*** EXTRACTED MATERIAL Section Begins ***

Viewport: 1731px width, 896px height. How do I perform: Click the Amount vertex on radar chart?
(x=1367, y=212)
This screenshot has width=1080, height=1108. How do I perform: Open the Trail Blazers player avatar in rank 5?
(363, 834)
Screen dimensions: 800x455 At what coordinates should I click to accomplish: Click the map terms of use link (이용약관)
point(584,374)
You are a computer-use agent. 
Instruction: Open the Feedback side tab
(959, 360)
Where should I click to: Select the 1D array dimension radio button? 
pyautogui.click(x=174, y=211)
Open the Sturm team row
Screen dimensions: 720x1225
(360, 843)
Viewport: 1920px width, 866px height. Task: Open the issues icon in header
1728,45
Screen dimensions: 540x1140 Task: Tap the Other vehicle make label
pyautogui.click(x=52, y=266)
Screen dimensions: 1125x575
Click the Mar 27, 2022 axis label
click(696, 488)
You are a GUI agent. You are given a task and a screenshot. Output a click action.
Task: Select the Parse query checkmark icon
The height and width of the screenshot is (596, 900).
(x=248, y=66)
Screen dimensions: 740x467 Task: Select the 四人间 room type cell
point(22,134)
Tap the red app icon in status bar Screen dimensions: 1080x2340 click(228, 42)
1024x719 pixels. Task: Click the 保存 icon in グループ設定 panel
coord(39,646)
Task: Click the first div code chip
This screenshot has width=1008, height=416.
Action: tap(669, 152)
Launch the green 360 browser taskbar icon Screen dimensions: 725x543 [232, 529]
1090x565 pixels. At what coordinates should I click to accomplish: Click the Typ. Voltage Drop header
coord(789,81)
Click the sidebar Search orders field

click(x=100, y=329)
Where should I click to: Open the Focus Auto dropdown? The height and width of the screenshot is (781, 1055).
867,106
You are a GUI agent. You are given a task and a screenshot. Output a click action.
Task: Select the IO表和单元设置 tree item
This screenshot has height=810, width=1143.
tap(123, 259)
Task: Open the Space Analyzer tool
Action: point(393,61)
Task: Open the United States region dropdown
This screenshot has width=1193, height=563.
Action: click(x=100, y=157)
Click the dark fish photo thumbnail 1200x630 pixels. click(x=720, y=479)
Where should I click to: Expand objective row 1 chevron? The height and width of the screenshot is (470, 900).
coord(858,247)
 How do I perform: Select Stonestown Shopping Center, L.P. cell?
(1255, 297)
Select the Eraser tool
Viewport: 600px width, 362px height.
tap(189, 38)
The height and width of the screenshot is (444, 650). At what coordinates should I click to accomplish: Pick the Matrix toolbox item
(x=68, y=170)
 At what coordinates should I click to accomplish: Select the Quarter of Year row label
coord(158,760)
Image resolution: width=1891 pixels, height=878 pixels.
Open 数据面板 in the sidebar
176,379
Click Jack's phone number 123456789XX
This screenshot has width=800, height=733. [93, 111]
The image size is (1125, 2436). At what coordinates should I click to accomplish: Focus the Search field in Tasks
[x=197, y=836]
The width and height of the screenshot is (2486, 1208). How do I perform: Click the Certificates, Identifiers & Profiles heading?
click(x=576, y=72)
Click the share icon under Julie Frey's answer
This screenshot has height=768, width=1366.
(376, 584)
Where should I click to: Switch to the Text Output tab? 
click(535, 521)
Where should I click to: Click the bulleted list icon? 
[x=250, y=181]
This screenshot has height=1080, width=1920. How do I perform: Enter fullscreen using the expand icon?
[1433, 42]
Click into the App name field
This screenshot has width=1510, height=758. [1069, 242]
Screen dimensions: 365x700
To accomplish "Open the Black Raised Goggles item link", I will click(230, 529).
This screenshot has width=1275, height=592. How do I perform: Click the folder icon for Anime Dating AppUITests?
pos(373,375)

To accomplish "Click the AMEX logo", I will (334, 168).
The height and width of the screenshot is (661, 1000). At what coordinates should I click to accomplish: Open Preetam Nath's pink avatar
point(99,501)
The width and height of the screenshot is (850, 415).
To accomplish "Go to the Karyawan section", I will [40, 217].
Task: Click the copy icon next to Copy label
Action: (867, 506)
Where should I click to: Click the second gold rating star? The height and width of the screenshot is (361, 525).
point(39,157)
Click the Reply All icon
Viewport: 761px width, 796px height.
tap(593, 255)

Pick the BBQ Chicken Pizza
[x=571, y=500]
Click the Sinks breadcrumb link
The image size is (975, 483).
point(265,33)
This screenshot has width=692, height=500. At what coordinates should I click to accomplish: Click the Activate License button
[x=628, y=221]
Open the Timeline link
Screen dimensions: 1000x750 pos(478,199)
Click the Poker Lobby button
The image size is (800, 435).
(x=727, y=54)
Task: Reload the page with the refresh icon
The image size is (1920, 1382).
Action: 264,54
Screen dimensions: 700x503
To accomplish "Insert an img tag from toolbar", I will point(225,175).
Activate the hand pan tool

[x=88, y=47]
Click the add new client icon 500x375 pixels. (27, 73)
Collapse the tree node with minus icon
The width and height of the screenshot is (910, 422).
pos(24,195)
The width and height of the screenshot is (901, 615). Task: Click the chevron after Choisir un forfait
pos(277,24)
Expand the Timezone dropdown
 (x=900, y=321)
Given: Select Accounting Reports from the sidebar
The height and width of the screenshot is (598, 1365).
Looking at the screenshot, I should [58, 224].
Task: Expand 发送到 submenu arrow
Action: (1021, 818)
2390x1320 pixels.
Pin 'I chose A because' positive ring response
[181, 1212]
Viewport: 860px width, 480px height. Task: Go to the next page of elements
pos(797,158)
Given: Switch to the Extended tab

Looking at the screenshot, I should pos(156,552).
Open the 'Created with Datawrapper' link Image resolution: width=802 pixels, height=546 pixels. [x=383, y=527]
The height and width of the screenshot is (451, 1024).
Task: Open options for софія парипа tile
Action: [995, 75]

*** EXTRACTED MATERIAL Section Ends ***

ASSIGNMENT = Return only the lines between the one holding "Screen dimensions: 740x467" and the one holding "Launch the green", inclusive, exactly as they appear above.

SOLVED EXERCISE =
Screen dimensions: 740x467 Task: Select the 四人间 room type cell
point(22,134)
Tap the red app icon in status bar Screen dimensions: 1080x2340 click(228, 42)
1024x719 pixels. Task: Click the 保存 icon in グループ設定 panel
coord(39,646)
Task: Click the first div code chip
This screenshot has width=1008, height=416.
Action: tap(669, 152)
Launch the green 360 browser taskbar icon Screen dimensions: 725x543 [232, 529]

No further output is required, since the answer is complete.